Find max sum of elements in an array ( with twist)

This problem can be solved using Dynamic Programming approach.

Let arr be the given array and opt be the array to store the optimal solutions. opt[i] is the maximum sum that can be obtained starting from element i, inclusive.

opt[i] = arr[i] + (some other elements after i)

Now to solve the problem we iterate the array arr backwards, each time storing the answer opt[i]. Since we cannot skip 2 contiguous elements, either element i+1 or element i+2 has to be included in opt[i].

So for each i, opt[i] = arr[i] + max(opt[i+1], opt[i+2])

See this code to understand:

int arr[n];  // array of given numbers. array size = n.
nput(arr, n);   // input the array elements (given numbers)

int opt[n+2];   // optimal solutions. 
memset(opt, 0, sizeof(opt));    // Initially set all optimal solutions to 0.

for(int i = n-1; i >= 0; i--) {
    opt[i] = arr[i] + max(opt[i+1], opt[i+2]);
}

ans = max(opt[0], opt[1])   // final answer.

Observe that opt array has n+2 elements. This is to avoid getting illegal memory access exception (memory out of bounds) when we try to access opt[i+1] and opt[i+2] for the last element (n-1).

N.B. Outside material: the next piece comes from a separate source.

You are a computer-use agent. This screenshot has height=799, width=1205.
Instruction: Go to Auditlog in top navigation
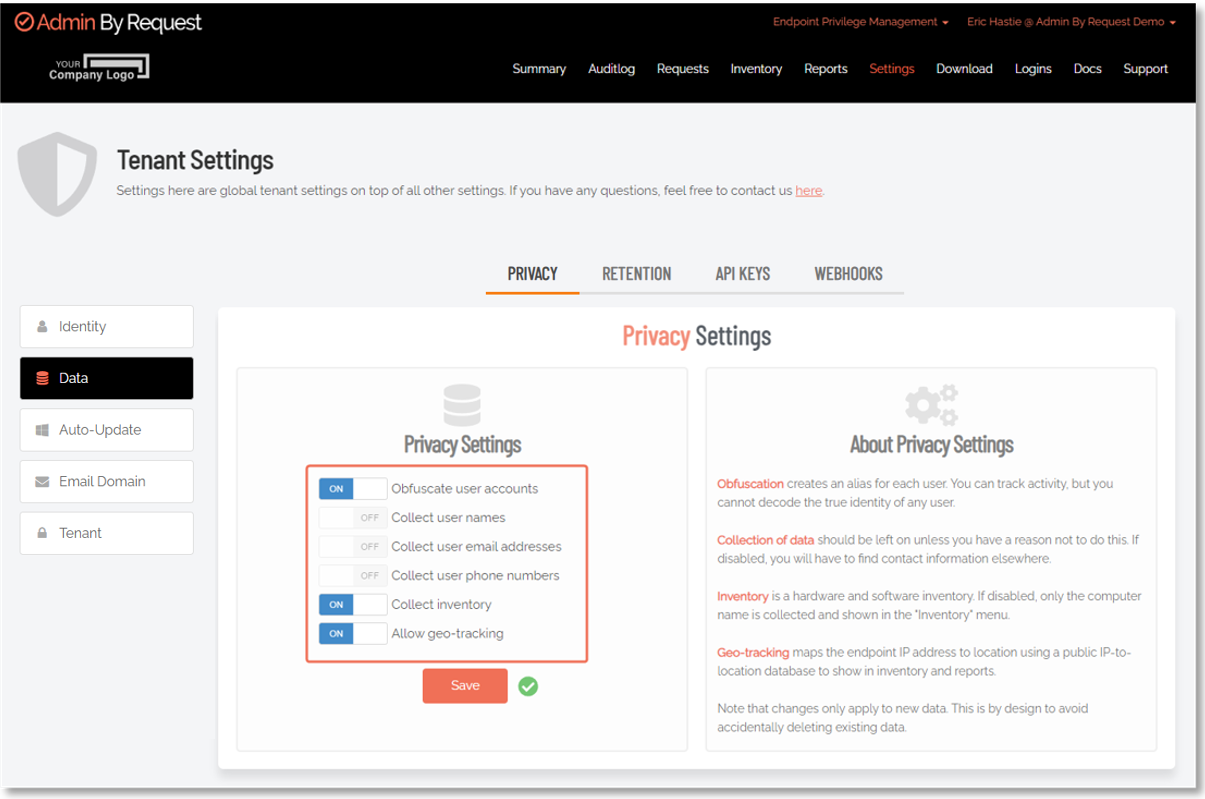[x=611, y=69]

See the working implementation of the algorithm given above

Use a recurrence that accounts for that:

dp[i] = max(dp[i - 1] + a[i], <- take two consecutives
            dp[i - 2] + a[i], <- skip a[i - 1])

Base cases left as an exercise.

If you see a +ve integer add it to the sum. If you see a negative integer, then inspect the next integer pick which ever is maximum and add it to the sum.

10 , 20 , 30, -10 , -50 , 40 , -50, -1, -3

For this add 10, 20, 30, max(-10, -50), 40 max(-50, -1) and since there is no element next to -3 discard it.

The last element will go to sum if it was +ve.